Proprio gli agenti della Mobile hanno notato, nei pressi della stazione ferroviaria, uno scambio sospetto tra i due ragazzi, intervenendo immediatamente.
A seguito del controllo è emerso che i giovani stavano commercializzando giubbotti contraffatti di un noto marchio di abbigliamento invernale.
Entrambi sono quindi stati accompagnati in Questura per gli accertamenti di rito e indagati in stato di libertà.
Nel corso del servizio, che si è protratto per l’intera mattinata, sono state identificate e controllate oltre 60 persone, di cui quasi la metà minorenni.

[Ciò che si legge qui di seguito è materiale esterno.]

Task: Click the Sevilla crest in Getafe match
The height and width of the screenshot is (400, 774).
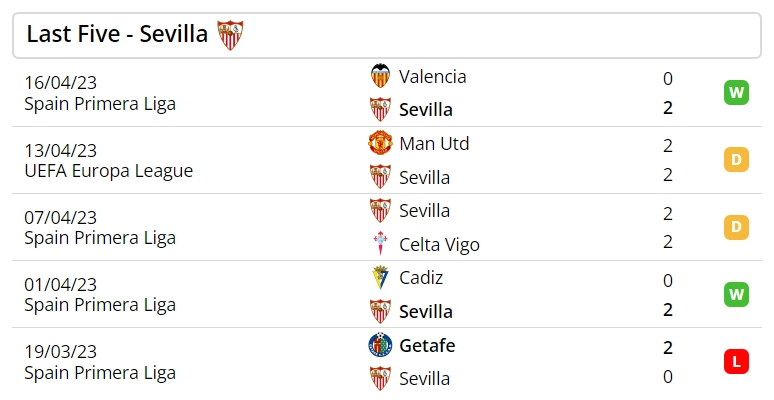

L’attività si inserisce in un più ampio piano di prevenzione dei reati in ambito giovanile in una zona particolarmente sensibile della città, compresa tra la stazione ferroviaria, le pensiline e i Propilei, soprattutto negli orari di ingresso e uscita dagli istituti scolastici.
I controlli, intensificati nelle ultime settimane, proseguiranno anche nei prossimi giorni senza soluzione di continuità.